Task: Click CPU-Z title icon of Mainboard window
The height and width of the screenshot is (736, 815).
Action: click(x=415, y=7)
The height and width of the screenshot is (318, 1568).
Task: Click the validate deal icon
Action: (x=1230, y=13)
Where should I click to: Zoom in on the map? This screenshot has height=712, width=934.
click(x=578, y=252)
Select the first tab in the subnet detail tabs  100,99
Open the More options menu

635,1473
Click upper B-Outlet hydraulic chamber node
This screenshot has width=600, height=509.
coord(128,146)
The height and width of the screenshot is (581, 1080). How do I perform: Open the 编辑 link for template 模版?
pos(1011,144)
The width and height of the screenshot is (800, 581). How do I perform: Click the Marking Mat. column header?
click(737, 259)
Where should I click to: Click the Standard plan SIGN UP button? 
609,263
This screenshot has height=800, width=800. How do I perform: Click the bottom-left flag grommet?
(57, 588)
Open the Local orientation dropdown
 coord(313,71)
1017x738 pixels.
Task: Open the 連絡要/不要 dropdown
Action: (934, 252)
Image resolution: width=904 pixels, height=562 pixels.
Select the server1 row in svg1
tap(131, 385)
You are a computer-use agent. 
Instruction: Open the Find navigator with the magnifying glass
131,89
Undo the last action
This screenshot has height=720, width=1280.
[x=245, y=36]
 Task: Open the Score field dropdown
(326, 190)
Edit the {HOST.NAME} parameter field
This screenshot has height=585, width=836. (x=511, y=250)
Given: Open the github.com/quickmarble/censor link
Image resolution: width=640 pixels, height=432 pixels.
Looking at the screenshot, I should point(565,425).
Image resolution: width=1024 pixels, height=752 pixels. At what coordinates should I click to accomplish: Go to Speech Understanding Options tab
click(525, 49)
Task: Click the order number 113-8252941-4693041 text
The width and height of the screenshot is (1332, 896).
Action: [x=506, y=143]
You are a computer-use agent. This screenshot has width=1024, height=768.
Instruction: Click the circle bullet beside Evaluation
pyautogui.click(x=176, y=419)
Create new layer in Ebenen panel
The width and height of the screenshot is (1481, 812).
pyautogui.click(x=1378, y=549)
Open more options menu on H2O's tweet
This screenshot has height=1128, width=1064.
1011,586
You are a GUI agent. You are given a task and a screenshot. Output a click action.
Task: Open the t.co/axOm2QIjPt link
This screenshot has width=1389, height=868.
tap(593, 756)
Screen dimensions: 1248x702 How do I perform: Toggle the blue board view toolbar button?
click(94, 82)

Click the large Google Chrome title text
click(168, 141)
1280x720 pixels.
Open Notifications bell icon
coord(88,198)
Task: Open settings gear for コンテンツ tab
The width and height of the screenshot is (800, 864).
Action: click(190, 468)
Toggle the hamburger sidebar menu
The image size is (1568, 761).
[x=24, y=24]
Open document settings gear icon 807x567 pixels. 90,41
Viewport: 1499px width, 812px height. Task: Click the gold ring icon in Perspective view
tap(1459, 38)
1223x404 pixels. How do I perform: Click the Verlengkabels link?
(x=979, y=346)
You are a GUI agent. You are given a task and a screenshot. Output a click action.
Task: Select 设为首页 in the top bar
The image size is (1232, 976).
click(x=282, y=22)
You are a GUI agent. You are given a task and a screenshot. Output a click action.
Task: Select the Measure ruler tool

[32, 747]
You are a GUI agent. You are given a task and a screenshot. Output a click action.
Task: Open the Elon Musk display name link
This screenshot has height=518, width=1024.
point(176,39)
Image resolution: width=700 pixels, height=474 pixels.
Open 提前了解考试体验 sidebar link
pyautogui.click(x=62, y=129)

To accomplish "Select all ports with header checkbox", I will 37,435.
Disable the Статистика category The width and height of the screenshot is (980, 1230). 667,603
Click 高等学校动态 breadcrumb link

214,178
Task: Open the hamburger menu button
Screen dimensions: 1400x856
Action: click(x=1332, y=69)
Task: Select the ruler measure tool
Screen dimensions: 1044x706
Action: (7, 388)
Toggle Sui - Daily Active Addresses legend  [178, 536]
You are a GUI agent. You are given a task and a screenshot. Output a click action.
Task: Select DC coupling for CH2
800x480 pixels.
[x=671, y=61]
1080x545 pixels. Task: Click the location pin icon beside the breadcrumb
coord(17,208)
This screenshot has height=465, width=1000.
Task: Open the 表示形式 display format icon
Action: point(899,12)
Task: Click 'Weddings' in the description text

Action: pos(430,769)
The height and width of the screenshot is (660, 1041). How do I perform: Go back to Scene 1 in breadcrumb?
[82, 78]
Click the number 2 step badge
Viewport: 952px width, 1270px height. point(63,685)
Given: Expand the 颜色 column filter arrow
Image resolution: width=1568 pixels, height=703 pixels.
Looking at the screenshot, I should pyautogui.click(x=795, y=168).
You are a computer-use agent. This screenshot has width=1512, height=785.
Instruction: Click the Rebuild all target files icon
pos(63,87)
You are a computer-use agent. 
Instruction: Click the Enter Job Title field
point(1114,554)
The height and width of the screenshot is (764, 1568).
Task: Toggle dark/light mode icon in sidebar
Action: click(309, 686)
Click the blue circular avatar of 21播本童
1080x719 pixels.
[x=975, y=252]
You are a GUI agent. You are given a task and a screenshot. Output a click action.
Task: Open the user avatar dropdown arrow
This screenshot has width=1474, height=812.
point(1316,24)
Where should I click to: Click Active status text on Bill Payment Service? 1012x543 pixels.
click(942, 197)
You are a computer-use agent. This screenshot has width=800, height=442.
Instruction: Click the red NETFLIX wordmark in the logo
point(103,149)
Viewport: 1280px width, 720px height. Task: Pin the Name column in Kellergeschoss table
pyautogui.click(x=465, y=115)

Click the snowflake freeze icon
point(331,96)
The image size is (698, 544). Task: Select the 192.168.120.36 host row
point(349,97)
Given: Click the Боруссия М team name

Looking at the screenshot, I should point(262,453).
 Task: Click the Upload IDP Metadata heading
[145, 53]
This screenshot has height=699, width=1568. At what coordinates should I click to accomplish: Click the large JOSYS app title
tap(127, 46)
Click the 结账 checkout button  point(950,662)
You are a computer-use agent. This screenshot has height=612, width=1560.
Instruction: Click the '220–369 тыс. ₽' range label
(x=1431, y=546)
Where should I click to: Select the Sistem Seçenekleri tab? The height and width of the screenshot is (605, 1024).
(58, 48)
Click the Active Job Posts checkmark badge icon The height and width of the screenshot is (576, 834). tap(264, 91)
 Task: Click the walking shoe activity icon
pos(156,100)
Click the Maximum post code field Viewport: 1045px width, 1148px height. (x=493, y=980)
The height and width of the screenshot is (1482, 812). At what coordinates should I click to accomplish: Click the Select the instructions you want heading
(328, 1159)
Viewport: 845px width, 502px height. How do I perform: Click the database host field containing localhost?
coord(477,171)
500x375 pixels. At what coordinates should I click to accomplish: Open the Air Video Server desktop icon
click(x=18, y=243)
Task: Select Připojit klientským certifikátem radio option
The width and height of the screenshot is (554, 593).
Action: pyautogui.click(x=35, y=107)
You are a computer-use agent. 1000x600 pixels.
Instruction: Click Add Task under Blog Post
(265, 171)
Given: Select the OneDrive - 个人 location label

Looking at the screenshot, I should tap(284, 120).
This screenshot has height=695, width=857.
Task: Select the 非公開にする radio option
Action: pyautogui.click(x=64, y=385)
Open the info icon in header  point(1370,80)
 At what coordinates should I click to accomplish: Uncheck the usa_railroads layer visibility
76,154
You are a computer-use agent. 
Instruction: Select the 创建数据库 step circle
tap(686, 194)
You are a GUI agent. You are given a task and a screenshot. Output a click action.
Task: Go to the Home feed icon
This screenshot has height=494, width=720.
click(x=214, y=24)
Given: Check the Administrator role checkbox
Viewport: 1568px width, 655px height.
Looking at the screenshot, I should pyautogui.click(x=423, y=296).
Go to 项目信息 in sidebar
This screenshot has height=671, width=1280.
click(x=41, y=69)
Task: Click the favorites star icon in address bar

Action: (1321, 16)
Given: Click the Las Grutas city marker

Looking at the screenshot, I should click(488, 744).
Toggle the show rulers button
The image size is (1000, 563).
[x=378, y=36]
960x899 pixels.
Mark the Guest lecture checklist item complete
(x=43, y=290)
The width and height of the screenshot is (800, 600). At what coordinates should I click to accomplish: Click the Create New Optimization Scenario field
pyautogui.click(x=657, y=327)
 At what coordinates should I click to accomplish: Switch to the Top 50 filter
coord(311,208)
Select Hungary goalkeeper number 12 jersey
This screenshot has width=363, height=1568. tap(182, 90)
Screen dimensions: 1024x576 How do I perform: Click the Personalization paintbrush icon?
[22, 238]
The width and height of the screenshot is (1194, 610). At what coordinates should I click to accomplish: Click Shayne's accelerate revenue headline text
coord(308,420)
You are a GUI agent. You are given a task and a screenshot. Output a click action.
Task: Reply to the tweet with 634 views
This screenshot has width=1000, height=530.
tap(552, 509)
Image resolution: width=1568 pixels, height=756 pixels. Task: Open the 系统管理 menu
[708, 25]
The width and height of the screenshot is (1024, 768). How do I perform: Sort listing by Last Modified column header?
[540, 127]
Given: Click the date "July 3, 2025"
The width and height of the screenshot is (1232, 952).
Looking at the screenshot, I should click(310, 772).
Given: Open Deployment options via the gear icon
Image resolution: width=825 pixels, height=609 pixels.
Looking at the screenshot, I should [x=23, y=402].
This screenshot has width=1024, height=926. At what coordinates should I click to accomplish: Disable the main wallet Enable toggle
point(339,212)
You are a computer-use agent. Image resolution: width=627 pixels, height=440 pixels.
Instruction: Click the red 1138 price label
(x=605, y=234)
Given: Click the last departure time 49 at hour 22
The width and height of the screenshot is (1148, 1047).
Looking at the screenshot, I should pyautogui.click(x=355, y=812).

* [Task description]: Scan the records for lines with the string "arrow". Give the number of such lines and nothing else.

* [Answer below]: 2